Most people over the age of 60, he said, personally have had to deal with hunger before, so they are eager to help others who are struggling.

He wonders about future generations, though, which have not had as much exposure to scarcity and times of great need.

Still, he points out, younger residents of the area have been willing to help. Bemidji State University students have volunteered several times through some of their classes, and, Northwest Technical College students also provide volunteer work. McKain, as an adjunct professor at Oak Hills Christian College, plans to reach out to that community as well.

It is the volunteers, Hegland said, that make the food shelf a possibility. There are 18 area churches that are responsible for providing necessary volunteers on specific days of each month. There also are school groups and the Sentence to Serve participants.

"That is one program that is very worthwhile," Hegland said.

Most of the volunteers for the food shelf are between 60 and 70 years old. And they, perhaps, are not quite as able as some of the younger STS men and women.

The STS participants load and unload the trucks and transport goods between locations, Hegland noted.

The food shelf now is busier than it has ever been. It had 85 families visit the day before Thanksgiving. The food shelf last year served 500 families. This year, the food shelf has seen an increase of 1,500 families versus last year, and that figure was updated before Thanksgiving.

Future dreams

The food shelf has met many of its challenges, including increases in demand.

Still, there are more goals to be met in the future.

"The big problem I didn't get solved is that we really need storage and a walk-in freezer," Hegland said.

The food shelf gets more food than it can store. Its big shipments come in once a month from the food bank, but the food needs to last all month. Food is then stored at a dozen locations located throughout the region. All of that needs to be transported and moved continuously, which is done mostly by STS participants.

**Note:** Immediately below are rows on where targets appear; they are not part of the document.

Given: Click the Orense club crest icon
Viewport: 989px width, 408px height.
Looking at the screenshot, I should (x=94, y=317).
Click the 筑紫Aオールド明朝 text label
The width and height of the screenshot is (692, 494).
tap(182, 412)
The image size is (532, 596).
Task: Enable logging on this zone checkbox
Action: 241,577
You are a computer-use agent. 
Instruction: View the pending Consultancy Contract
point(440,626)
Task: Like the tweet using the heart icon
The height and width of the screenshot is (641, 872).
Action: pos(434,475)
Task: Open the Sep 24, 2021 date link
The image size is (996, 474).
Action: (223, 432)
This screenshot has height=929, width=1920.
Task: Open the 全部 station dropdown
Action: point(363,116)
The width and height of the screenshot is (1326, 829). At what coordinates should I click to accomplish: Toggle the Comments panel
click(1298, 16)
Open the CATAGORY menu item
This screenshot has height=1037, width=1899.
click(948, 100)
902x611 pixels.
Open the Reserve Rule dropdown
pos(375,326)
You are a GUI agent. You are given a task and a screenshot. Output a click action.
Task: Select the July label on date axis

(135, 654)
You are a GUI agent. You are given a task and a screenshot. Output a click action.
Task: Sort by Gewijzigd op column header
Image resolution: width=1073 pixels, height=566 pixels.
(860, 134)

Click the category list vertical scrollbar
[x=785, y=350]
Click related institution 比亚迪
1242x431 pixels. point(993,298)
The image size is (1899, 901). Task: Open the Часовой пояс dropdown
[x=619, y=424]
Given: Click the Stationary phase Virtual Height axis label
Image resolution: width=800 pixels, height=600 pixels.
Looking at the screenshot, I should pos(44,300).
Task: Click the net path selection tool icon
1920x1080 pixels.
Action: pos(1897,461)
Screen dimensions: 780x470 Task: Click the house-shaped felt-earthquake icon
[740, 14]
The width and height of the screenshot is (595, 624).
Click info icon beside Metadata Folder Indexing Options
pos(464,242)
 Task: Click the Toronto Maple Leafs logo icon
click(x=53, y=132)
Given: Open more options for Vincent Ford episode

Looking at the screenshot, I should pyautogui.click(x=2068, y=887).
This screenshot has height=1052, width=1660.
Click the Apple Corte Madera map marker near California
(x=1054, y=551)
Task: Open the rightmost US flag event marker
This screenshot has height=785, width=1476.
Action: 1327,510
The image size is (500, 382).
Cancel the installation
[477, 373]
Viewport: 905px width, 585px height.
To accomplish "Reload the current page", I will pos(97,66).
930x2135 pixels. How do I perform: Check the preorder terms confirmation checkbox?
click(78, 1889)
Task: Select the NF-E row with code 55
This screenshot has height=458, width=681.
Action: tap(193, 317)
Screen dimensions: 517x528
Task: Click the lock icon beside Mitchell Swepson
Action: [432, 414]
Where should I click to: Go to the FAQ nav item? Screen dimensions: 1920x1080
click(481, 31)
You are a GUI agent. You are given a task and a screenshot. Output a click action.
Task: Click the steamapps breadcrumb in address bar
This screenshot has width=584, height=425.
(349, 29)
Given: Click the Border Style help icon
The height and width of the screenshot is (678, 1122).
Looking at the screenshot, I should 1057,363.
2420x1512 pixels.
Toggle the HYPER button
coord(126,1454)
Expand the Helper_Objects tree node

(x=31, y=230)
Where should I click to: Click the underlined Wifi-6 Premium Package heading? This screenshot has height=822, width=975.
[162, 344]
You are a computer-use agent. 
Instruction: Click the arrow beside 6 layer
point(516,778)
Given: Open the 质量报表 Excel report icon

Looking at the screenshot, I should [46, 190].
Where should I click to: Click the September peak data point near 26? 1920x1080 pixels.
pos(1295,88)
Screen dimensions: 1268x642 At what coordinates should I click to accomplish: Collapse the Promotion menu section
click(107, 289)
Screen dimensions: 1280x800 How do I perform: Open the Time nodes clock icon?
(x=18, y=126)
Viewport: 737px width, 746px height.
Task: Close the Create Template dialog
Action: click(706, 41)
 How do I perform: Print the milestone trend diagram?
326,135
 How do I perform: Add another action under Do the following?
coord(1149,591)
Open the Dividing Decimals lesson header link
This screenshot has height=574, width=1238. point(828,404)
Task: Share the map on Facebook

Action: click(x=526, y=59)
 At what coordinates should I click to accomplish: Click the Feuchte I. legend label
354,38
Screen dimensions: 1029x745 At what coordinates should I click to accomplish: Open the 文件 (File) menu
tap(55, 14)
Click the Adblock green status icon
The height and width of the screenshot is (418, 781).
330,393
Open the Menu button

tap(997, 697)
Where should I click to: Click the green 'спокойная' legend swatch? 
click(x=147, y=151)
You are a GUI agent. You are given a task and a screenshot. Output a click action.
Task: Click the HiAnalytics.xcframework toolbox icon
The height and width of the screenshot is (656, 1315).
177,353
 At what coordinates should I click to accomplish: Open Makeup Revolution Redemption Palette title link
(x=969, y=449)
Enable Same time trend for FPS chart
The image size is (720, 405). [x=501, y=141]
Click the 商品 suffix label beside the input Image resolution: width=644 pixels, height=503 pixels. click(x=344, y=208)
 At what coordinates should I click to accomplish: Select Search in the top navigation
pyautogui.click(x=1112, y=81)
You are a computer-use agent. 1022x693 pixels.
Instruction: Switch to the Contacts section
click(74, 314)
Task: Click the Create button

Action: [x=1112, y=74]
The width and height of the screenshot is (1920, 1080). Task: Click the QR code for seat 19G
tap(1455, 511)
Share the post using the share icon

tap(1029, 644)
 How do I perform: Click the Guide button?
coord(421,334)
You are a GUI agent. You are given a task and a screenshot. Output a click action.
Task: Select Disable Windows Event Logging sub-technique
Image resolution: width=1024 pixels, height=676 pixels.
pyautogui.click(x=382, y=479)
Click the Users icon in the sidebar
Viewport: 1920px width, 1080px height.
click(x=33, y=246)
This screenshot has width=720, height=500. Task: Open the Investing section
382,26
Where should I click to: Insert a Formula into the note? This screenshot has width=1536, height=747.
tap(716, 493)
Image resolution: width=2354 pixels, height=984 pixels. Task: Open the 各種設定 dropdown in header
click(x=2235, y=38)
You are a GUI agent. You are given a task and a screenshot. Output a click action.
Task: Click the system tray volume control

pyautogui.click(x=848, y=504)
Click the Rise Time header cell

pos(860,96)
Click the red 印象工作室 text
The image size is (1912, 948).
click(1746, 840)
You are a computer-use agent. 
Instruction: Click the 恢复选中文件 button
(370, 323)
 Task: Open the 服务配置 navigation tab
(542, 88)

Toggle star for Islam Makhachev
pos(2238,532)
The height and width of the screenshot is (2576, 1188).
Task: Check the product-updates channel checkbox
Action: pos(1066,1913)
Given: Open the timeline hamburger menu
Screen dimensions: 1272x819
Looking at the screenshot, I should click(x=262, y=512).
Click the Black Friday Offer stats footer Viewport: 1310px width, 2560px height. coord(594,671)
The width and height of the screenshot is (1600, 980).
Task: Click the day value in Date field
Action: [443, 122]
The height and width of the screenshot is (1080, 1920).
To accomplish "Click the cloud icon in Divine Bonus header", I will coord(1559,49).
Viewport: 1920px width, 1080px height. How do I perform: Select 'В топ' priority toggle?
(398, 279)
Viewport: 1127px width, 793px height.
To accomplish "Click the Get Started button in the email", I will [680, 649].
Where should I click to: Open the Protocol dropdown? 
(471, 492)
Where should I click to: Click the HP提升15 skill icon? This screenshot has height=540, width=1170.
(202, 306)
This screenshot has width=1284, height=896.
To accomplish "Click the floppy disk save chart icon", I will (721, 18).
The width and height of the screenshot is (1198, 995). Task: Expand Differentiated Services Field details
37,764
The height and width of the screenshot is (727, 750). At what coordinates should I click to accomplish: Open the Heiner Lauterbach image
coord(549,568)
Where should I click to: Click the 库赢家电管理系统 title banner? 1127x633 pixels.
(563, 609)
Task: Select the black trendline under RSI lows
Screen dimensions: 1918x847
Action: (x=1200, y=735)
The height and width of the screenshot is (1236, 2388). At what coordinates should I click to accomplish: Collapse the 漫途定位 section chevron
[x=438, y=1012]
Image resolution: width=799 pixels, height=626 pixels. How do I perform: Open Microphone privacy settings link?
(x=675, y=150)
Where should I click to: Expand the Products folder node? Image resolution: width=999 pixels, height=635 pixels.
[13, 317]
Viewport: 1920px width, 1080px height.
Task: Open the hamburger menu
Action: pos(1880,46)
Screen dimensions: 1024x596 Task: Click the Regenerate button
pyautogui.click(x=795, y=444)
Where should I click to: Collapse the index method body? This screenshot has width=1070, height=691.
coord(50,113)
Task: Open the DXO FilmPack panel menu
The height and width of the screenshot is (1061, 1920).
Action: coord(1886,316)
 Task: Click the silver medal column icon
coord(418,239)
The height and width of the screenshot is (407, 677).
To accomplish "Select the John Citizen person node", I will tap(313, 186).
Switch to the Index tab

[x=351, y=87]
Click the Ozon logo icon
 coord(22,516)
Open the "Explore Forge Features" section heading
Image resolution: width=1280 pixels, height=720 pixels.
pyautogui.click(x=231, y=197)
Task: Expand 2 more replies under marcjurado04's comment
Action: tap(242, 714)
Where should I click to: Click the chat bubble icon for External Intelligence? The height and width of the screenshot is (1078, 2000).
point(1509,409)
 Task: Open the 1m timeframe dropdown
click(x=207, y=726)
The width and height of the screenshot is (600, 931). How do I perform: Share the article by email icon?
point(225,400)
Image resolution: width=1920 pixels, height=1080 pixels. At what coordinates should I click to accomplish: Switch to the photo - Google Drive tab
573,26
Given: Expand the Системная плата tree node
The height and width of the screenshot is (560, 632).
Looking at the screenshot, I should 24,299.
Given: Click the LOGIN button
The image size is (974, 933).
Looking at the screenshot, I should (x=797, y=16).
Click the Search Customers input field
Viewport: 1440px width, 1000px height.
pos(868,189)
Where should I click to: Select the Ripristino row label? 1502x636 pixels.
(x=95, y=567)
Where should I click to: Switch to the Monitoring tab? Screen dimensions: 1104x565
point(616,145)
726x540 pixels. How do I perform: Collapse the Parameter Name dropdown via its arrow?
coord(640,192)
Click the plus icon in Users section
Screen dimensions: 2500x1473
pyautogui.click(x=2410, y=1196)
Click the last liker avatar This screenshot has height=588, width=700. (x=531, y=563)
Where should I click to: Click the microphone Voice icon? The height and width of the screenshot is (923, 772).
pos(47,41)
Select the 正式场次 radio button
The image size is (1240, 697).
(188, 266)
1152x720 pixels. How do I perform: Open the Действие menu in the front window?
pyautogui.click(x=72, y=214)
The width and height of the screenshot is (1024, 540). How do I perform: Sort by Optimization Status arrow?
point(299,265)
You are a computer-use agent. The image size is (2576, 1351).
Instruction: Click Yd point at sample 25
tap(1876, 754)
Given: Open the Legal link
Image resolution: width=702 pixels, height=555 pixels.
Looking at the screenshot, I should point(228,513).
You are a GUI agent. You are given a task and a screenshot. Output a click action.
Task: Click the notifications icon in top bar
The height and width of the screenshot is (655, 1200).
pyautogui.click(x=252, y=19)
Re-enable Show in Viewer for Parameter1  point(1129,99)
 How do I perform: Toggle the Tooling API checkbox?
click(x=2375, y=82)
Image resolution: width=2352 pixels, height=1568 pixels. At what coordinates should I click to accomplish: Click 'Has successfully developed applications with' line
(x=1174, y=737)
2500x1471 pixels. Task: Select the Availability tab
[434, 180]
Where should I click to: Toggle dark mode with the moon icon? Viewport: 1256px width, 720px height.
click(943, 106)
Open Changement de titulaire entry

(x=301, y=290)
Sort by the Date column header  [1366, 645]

McKain, too, would like to see more education on how to prepare relatively simple dishes. Especially, perhaps, for the "lock-key" children who are home alone for a few hours after school while their parents work.

He said young adults would benefit from knowing how to prepare basics such as fresh beans.

As a major long-term goal, Hegland said the food shelf will likely have to consider a new, larger location. The food shelf, which used to be located in the space now occupied by the St. Philip's Clothing Depot, will need more space.